● ASSIGNED TASK: Only the closing portion of the entries is to be reproduced: the line containing "Viewport: 540px width, 960px height." through the very last line, exactly as written.

● THE DATA:
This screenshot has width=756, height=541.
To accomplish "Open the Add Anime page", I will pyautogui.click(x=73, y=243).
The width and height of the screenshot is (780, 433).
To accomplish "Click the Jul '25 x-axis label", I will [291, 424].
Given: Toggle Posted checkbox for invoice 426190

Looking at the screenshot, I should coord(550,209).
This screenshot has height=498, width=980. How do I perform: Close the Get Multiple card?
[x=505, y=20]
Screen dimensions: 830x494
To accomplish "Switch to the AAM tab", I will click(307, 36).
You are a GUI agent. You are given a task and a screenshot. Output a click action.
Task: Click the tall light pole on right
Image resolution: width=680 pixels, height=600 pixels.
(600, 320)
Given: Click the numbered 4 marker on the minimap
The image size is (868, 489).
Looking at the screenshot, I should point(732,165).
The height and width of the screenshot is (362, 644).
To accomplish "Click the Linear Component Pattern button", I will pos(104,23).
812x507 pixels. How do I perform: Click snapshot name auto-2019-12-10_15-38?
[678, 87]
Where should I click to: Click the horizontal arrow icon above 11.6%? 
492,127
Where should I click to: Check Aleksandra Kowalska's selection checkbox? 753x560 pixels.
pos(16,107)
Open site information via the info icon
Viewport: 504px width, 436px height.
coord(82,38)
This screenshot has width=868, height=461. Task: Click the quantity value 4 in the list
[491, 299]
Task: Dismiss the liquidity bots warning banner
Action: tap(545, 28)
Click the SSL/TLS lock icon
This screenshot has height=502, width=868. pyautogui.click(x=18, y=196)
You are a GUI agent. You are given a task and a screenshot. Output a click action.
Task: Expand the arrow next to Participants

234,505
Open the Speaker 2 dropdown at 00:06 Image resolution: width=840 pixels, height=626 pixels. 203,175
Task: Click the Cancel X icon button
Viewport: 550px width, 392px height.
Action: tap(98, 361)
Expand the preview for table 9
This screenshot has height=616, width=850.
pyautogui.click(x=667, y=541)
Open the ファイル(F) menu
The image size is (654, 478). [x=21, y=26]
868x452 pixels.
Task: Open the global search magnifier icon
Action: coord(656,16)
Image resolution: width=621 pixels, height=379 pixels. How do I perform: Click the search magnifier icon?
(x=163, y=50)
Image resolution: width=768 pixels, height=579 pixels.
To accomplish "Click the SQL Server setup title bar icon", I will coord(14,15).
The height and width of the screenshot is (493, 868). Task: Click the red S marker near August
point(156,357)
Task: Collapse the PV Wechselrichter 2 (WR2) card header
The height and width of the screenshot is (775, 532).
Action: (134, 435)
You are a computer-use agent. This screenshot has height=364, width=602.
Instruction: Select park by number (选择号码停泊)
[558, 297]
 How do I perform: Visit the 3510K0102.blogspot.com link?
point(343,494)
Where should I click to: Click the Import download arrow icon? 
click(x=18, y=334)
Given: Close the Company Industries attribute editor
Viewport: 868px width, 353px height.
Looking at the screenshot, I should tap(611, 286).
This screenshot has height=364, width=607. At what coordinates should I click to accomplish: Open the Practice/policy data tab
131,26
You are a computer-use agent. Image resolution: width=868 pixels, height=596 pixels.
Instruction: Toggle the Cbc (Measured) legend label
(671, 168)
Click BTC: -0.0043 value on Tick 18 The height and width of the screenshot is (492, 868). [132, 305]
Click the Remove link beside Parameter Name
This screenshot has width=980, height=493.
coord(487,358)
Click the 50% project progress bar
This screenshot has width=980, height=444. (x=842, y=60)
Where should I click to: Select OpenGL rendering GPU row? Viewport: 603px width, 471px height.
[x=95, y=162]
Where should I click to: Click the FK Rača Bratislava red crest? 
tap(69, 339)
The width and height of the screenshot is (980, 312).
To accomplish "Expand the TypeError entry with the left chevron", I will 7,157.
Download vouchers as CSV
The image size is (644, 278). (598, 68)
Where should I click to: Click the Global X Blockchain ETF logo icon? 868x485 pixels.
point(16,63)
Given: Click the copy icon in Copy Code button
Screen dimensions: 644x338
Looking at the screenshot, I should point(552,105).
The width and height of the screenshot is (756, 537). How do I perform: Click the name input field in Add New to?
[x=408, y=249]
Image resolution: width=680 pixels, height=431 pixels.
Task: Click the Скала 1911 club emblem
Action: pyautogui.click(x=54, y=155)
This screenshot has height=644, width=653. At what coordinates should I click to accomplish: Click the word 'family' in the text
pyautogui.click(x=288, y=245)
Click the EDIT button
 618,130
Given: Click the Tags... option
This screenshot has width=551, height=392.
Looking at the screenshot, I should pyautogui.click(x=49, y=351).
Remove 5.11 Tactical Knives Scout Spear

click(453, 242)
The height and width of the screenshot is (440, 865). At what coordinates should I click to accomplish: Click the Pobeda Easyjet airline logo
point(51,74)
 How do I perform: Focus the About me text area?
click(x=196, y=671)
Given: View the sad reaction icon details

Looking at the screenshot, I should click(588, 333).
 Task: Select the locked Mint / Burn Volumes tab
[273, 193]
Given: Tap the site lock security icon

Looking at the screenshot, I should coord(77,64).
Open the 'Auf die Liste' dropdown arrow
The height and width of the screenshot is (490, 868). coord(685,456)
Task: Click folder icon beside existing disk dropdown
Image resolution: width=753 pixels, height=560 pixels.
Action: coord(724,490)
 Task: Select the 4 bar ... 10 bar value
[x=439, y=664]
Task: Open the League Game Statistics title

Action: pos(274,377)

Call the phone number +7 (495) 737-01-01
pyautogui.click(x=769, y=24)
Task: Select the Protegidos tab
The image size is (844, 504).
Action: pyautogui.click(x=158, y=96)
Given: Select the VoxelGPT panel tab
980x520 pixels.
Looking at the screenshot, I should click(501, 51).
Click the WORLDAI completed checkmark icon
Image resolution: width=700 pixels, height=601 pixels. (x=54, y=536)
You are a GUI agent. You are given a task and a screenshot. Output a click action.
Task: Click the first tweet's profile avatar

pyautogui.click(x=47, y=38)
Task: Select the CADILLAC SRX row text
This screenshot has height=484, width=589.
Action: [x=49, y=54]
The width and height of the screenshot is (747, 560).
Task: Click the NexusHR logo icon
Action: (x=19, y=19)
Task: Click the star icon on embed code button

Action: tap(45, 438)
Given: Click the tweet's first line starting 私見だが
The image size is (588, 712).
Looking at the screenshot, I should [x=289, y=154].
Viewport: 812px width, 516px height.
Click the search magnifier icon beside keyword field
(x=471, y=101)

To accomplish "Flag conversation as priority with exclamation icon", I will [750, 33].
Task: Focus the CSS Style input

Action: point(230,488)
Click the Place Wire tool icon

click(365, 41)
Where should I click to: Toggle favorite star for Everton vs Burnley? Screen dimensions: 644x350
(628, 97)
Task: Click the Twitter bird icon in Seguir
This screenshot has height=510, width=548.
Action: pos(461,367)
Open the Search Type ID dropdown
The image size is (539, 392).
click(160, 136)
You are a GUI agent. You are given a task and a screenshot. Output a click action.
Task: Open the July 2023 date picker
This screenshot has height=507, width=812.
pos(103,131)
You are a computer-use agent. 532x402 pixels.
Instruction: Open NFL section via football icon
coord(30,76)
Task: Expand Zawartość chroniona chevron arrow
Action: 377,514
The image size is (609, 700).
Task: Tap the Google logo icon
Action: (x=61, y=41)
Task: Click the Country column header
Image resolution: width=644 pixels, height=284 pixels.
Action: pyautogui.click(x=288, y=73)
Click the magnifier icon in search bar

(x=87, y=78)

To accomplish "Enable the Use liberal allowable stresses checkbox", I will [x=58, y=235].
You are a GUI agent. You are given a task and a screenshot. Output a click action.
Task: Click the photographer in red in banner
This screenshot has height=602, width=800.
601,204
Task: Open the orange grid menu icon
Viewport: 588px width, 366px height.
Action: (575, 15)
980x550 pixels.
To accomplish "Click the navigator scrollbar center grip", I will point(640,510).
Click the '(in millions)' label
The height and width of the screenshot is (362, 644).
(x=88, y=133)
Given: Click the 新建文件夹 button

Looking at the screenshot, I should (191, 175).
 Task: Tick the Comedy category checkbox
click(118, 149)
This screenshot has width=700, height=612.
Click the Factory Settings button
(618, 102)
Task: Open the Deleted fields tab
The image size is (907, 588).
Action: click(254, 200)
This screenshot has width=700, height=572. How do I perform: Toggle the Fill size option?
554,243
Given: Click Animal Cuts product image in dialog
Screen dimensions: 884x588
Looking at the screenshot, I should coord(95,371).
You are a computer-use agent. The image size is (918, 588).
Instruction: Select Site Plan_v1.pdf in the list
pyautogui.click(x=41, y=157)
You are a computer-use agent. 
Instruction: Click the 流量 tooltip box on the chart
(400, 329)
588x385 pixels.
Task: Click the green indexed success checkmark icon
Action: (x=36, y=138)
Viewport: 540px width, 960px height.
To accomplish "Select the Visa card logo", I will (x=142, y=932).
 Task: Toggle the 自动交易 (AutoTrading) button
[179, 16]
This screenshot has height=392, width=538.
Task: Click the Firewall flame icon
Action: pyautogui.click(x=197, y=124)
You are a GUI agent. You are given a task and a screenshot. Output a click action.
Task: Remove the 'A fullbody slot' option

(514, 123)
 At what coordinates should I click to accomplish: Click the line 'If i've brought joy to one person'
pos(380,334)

● SOLUTION FOR THIS EXERCISE:
Viewport: 540px width, 960px height.
To accomplish "Select the Visa card logo", I will (x=142, y=932).
 Task: Toggle the 自动交易 (AutoTrading) button
[179, 16]
This screenshot has height=392, width=538.
Task: Click the Firewall flame icon
Action: pyautogui.click(x=197, y=124)
You are a GUI agent. You are given a task and a screenshot. Output a click action.
Task: Remove the 'A fullbody slot' option

(514, 123)
 At what coordinates should I click to accomplish: Click the line 'If i've brought joy to one person'
pos(380,334)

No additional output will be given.